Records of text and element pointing

───

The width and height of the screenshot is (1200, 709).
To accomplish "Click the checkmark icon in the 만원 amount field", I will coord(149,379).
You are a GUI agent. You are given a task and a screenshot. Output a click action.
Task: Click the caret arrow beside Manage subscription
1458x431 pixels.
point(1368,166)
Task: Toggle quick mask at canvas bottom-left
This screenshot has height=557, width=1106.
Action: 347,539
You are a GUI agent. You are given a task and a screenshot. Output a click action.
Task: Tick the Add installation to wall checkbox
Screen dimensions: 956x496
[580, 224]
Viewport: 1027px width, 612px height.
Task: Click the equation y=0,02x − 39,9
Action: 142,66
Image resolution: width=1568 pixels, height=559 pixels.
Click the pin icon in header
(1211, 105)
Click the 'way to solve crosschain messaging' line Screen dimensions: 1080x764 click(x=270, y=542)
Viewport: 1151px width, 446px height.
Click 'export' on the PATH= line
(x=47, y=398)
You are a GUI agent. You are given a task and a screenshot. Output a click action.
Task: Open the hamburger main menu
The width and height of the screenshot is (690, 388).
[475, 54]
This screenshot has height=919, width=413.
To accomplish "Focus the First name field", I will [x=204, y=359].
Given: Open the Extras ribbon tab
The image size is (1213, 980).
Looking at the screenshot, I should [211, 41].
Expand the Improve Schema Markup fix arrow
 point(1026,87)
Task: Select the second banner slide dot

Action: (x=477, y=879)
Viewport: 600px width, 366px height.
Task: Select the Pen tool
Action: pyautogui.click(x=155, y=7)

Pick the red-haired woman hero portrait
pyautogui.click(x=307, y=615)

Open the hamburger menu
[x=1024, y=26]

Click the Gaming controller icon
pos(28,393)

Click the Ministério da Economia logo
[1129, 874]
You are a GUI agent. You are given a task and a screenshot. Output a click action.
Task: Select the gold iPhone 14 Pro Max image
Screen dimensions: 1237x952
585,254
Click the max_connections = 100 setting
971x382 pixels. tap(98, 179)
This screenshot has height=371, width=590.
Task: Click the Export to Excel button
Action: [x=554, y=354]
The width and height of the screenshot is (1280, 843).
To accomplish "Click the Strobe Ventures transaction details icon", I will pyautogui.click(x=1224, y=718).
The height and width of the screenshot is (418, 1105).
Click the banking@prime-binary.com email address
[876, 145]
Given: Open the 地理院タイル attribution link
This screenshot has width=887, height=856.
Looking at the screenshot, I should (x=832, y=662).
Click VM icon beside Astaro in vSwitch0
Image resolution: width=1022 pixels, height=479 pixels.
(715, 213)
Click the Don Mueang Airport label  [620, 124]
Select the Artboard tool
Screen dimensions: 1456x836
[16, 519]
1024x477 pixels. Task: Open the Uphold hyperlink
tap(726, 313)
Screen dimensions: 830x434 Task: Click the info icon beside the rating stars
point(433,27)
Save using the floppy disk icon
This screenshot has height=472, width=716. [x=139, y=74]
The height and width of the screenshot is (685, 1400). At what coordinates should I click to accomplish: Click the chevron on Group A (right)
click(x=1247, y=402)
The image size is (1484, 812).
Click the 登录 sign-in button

───

Pull out every line of the records above that contains the string "size". Treat uppercase and lowercase as distinct.

The image size is (1213, 980).
The image size is (1484, 812).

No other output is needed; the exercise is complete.